Two security researchers have discovered more than 220 Trend Micro security vulnerabilities in the past 6 months. 194 of those vulnerabilities were rated as critical and could potentially allow hackers to remotely execute code without any need for user interaction.
The vulnerabilities are spread across 11 different products produced by the cybersecurity firm, and one of those vulnerabilities, which affects Trend Micro’s Data Loss Prevention, could potentially allow hackers to compromise an entire network. In total, Roberto Liverani and Steven Seeley have passed on details of 223 Trend Micro security vulnerabilities to the company since July 29, 2016.
A statement released by Trend Micro confirmed that the company takes all security vulnerabilities seriously, saying “we are dedicated to rapidly addressing any issues that are uncovered by the research community.” According to a recent article in Forbes, Seeley confirmed that Trend Micro did respond quickly when advised of the vulnerabilities.

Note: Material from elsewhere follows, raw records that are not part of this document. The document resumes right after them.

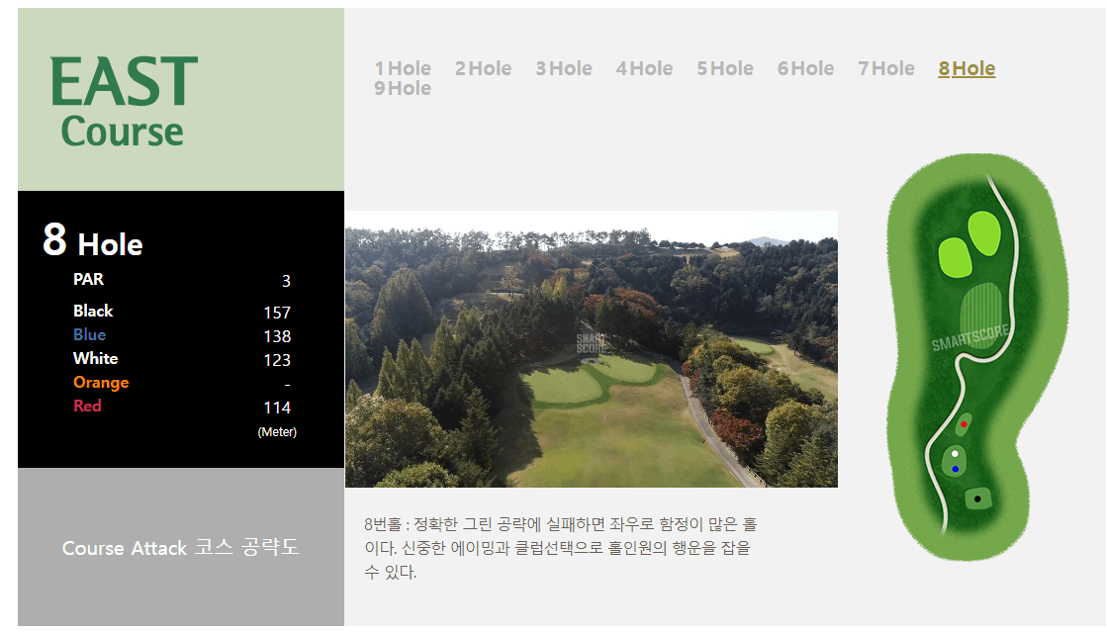This screenshot has height=636, width=1107.
Task: Open the 3 Hole link
Action: pos(563,68)
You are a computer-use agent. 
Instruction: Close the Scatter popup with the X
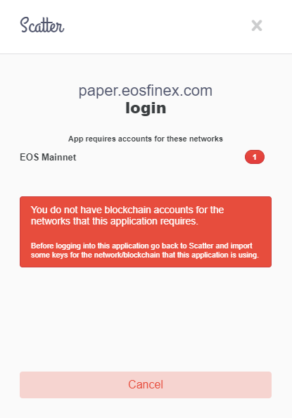click(257, 25)
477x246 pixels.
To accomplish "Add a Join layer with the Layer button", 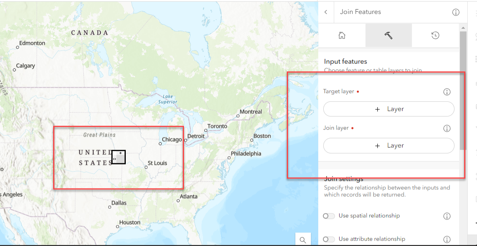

In recent years, there has been an increased focus on security vulnerabilities in software. More security researchers are looking at products to find potential flaws. Consequently, with more eyes on companies’ code, flaws are more likely to be discovered.
Trend Micro is not alone. Many antivirus software developers have been discovered to have released products with multiple flaws, and while those flaws are addressed promptly when discovered, the discoveries do not inspire trust in the products. That said, it would be unreasonable to expect software to be totally free from flaws, even software that has been developed to effectively managed cybersecurity risk.
However, the discovery of so many vulnerabilities in one company’s product suite is certainly a cause for concern. Unsurprisingly, Trend Micro has received some criticism as to why the flaws were not picked up internally during code reviews.
If third-party researchers are able to find the flaws using a similar methodology to that used by the developers of cybersecurity solutions, there is no reason why the flaws cannot be found before the products are released for sale, and certainly during post-market testing.